Below are entries to reproduce exactly, apart from their pictures.

[Extracted records]
◇ ◇ ◇ ◇
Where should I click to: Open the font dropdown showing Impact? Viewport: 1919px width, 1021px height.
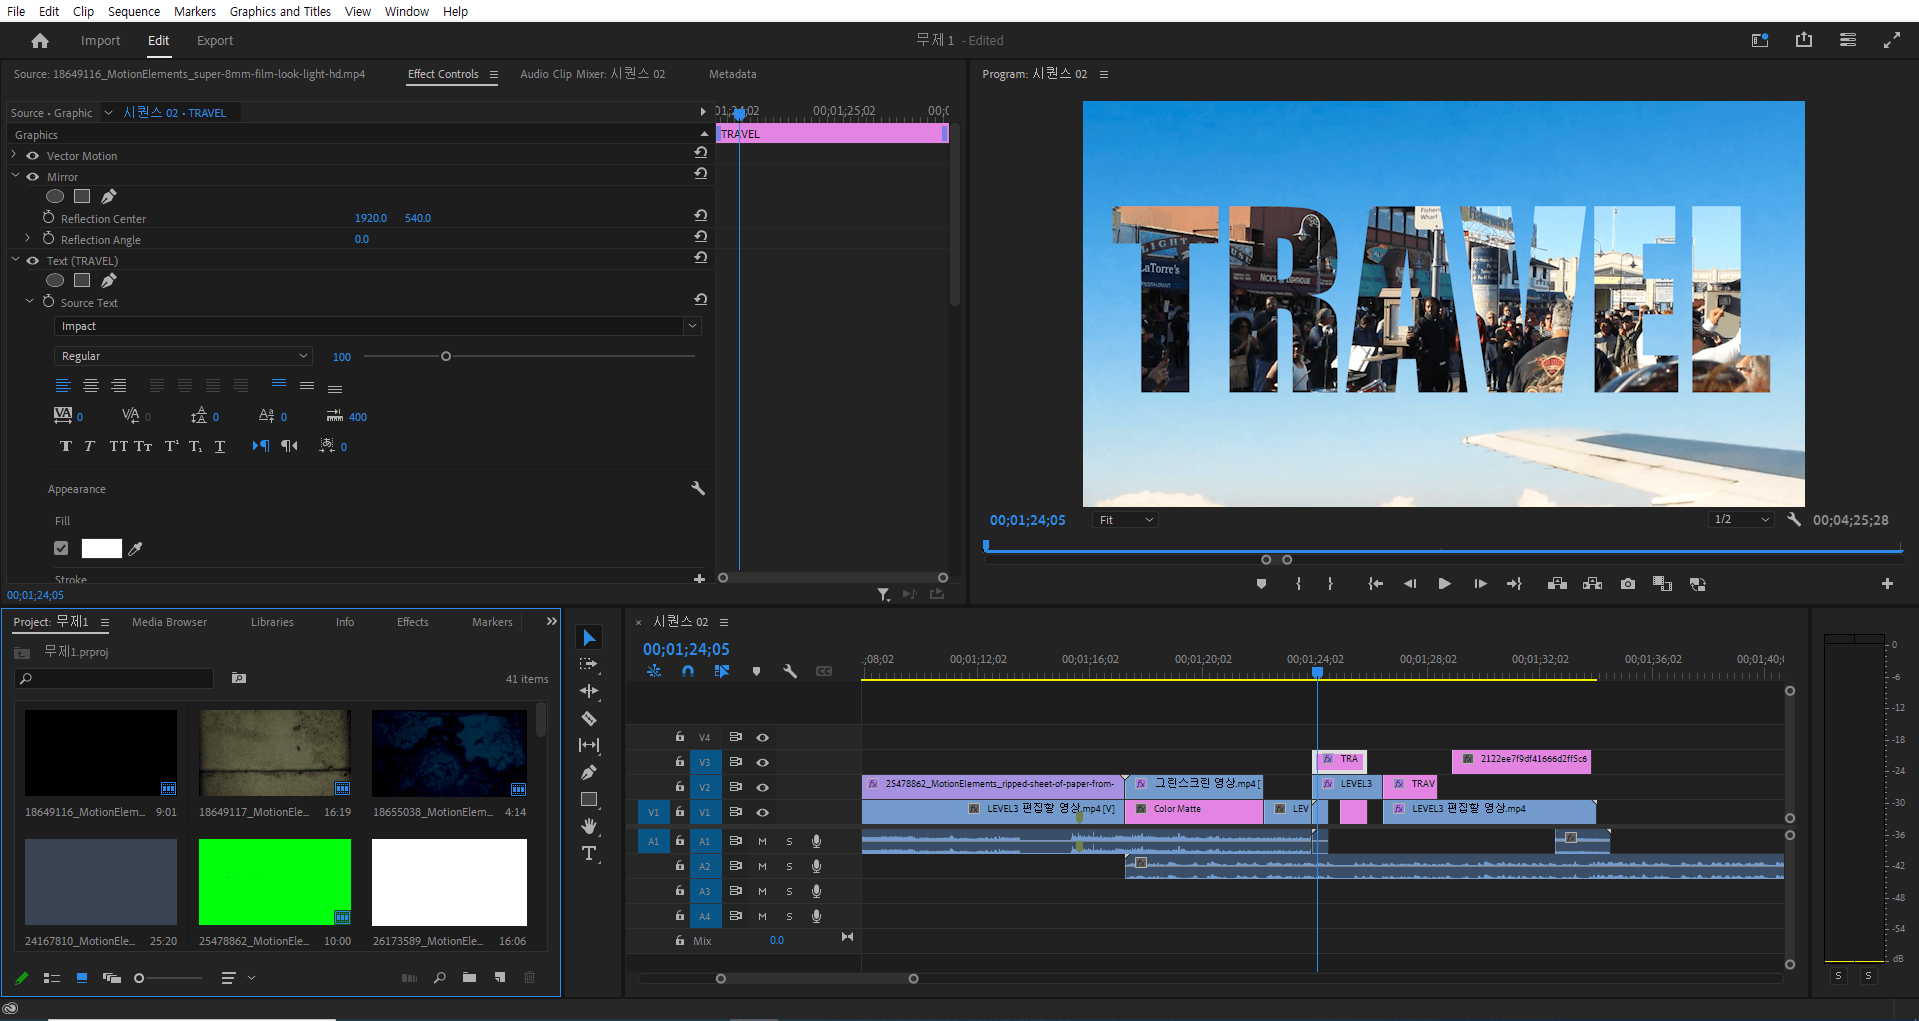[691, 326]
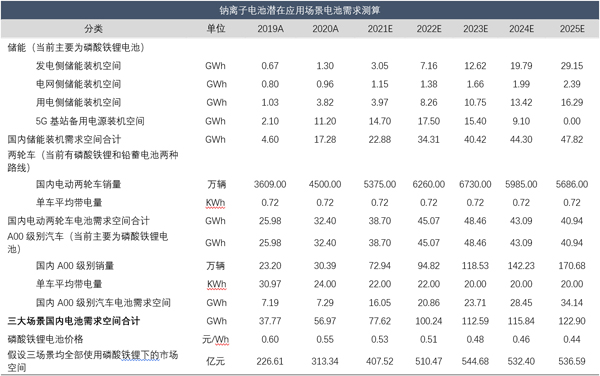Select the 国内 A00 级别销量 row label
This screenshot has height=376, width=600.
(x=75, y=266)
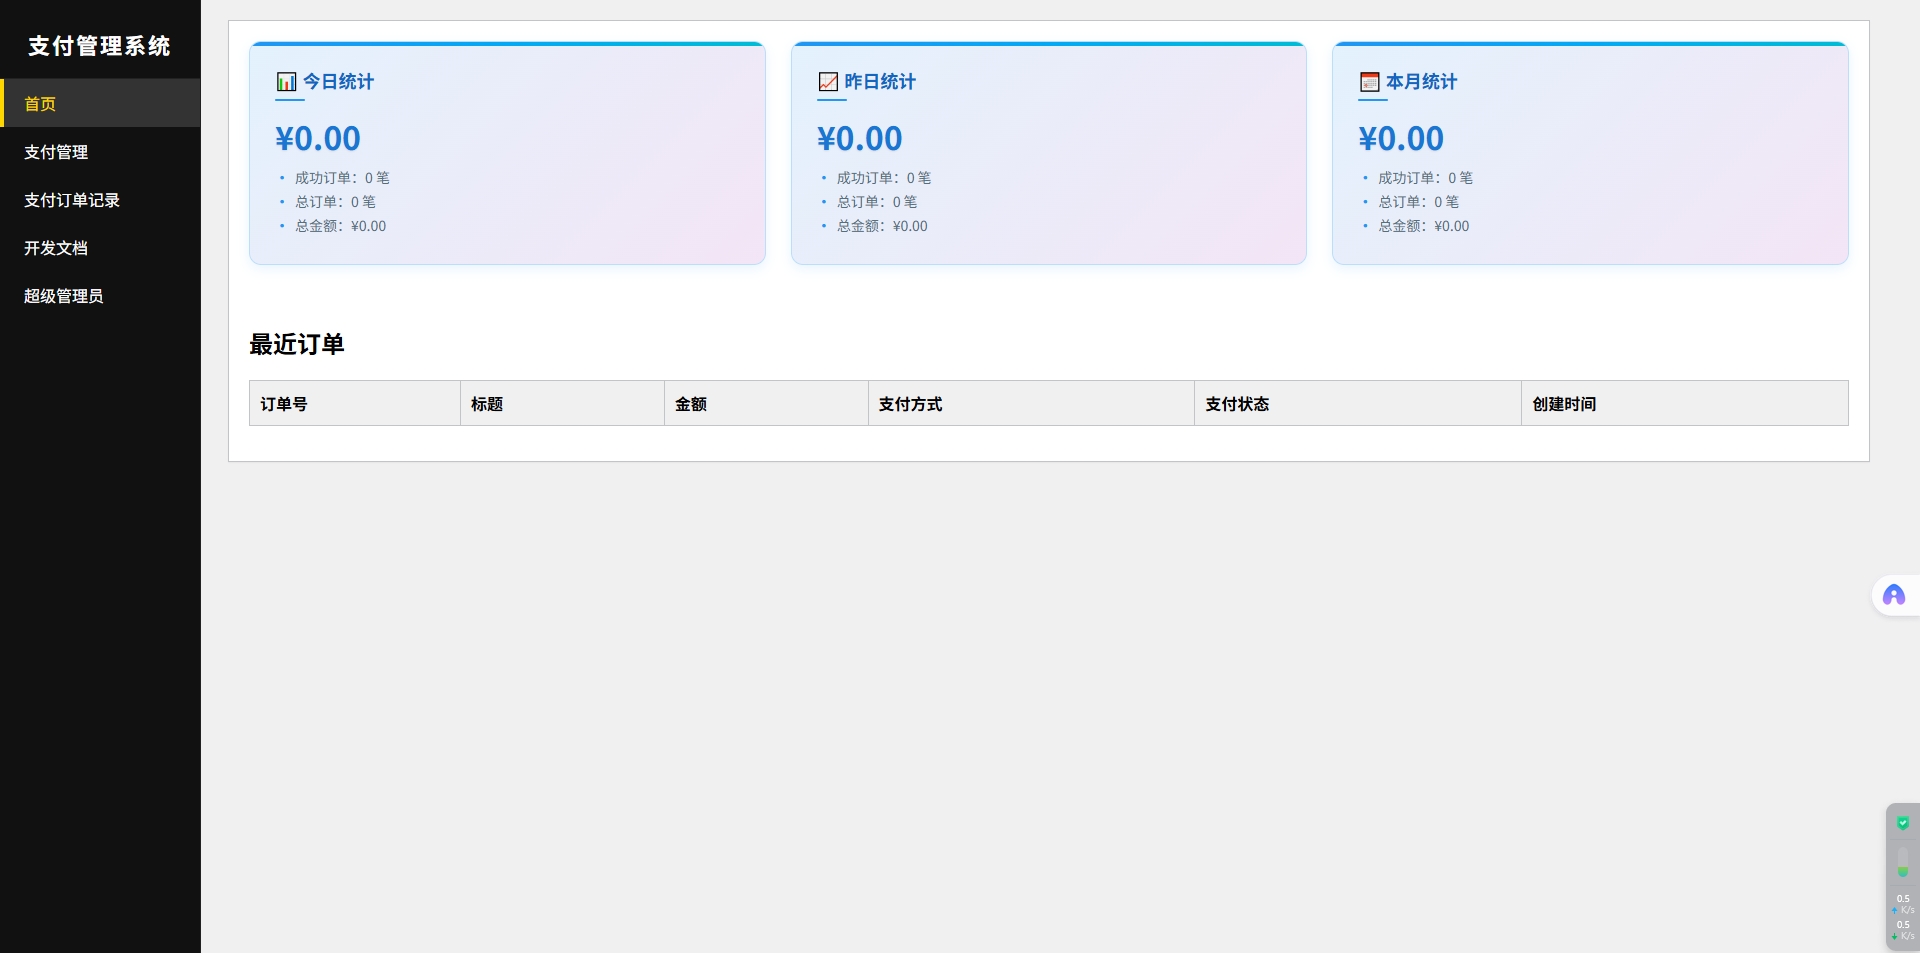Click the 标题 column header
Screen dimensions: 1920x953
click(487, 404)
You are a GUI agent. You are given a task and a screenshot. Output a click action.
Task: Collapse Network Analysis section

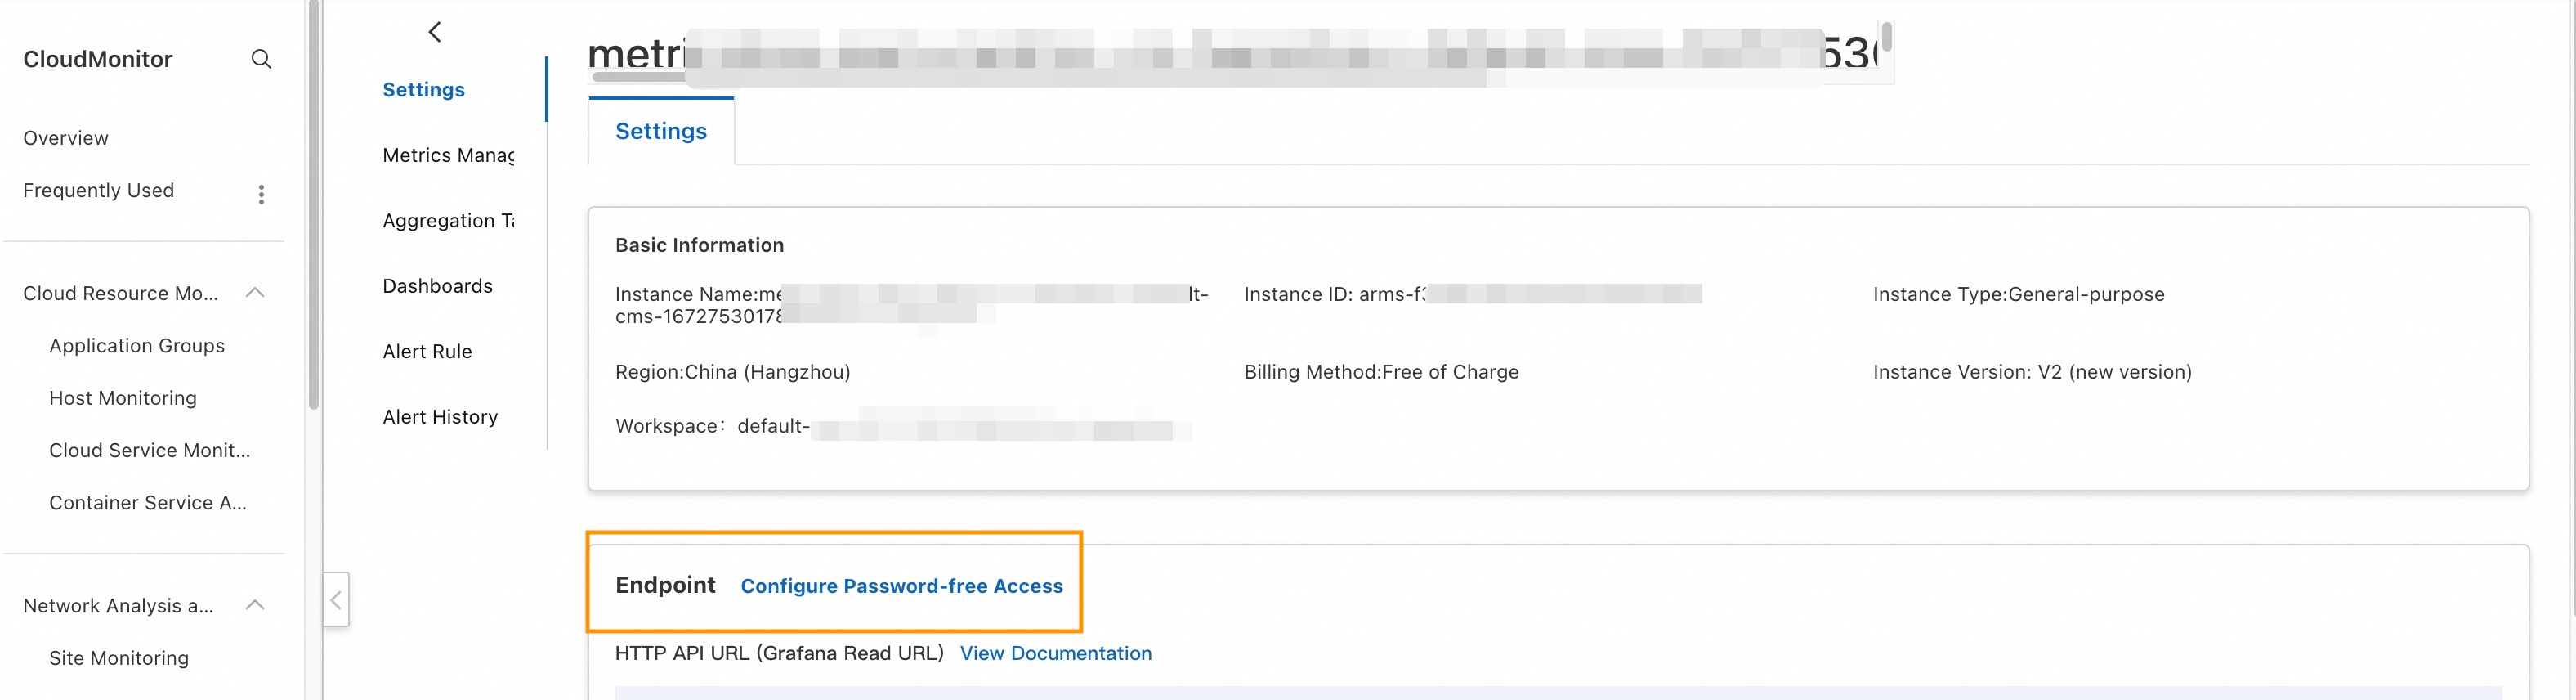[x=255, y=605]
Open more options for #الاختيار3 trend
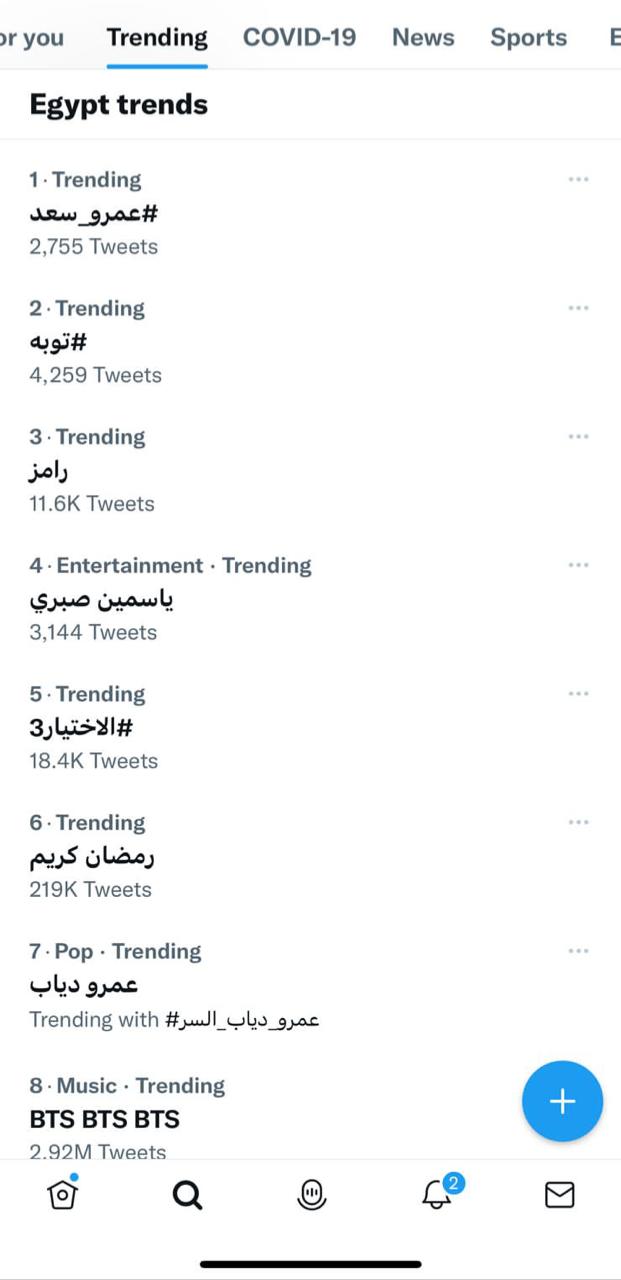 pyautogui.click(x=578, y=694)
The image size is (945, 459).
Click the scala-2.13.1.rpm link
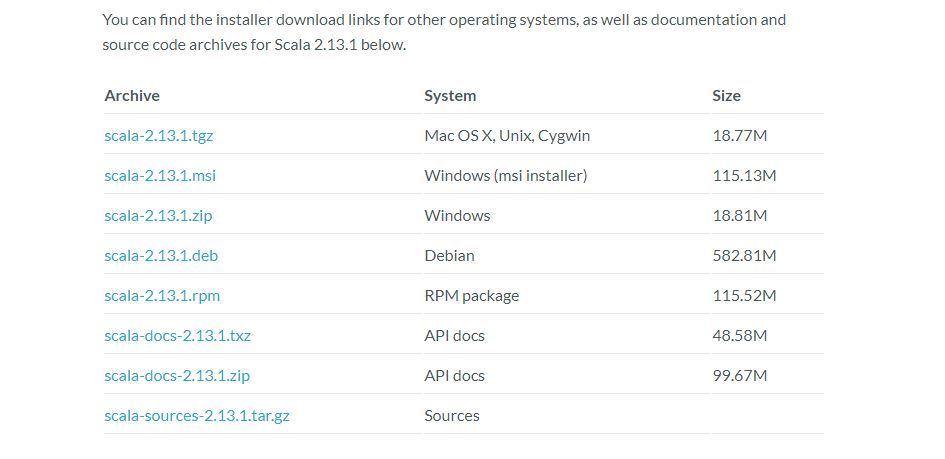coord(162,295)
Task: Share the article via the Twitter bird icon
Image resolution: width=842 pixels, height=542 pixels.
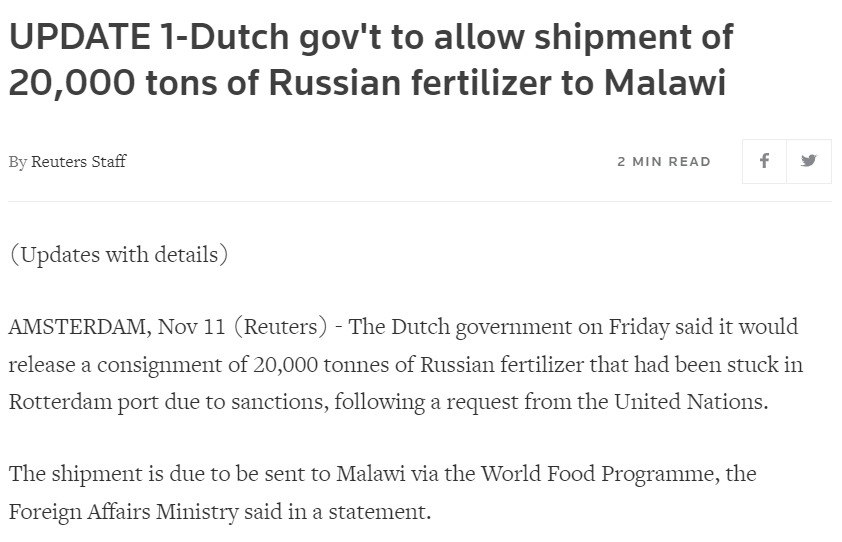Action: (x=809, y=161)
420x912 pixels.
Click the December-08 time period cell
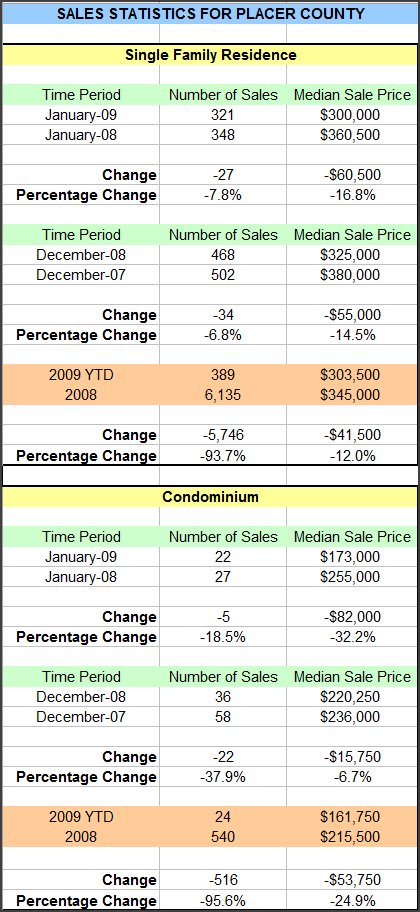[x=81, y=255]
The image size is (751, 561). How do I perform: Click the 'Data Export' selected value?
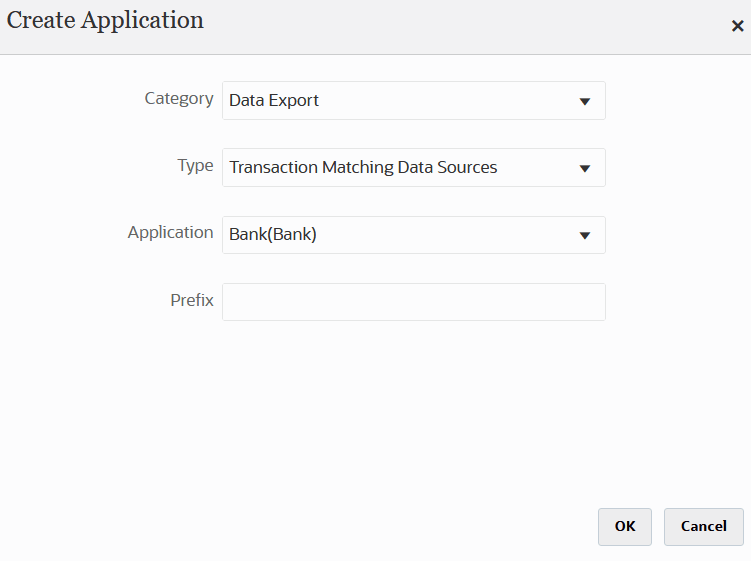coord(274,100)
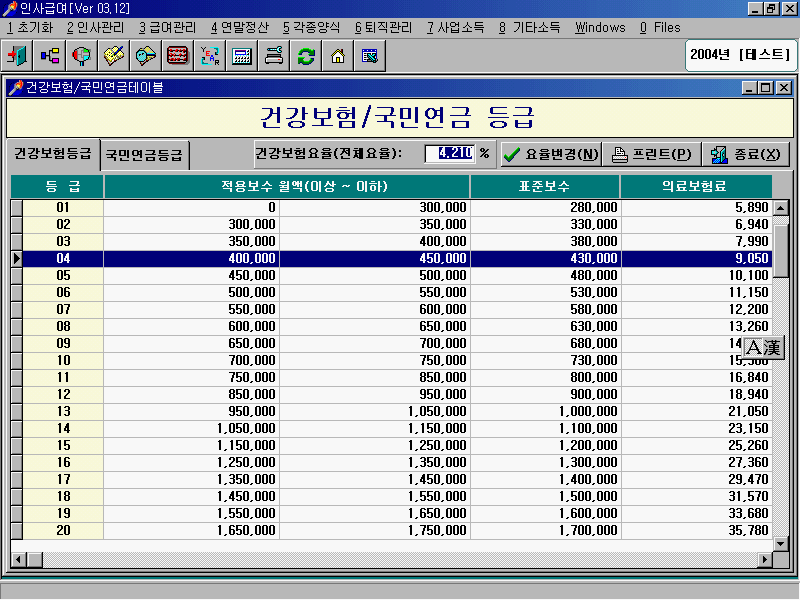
◇ ◇ ◇ ◇
» Response to this task:
Where should I click to: Open the font dropdown showing Impact? Viewport: 1919px width, 1021px height.
[691, 326]
Select the 国内 A00 级别销量 row label
This screenshot has height=376, width=600.
(x=75, y=266)
Click the 标题 column header
Screen dimensions: 1920x953
click(487, 404)
You are a GUI agent. You are given a task and a screenshot. Output a click action.
Task: Collapse Network Analysis section

[x=255, y=605]
Open more options for #الاختيار3 trend
 pyautogui.click(x=578, y=694)
The image size is (945, 459).
Click the scala-2.13.1.rpm link
coord(162,295)
Task: Share the article via the Twitter bird icon
Image resolution: width=842 pixels, height=542 pixels.
Action: (x=809, y=161)
420x912 pixels.
Click the December-08 time period cell
[x=81, y=255]
The image size is (751, 561). How do I perform: Click the 'Data Export' selected value?
coord(274,100)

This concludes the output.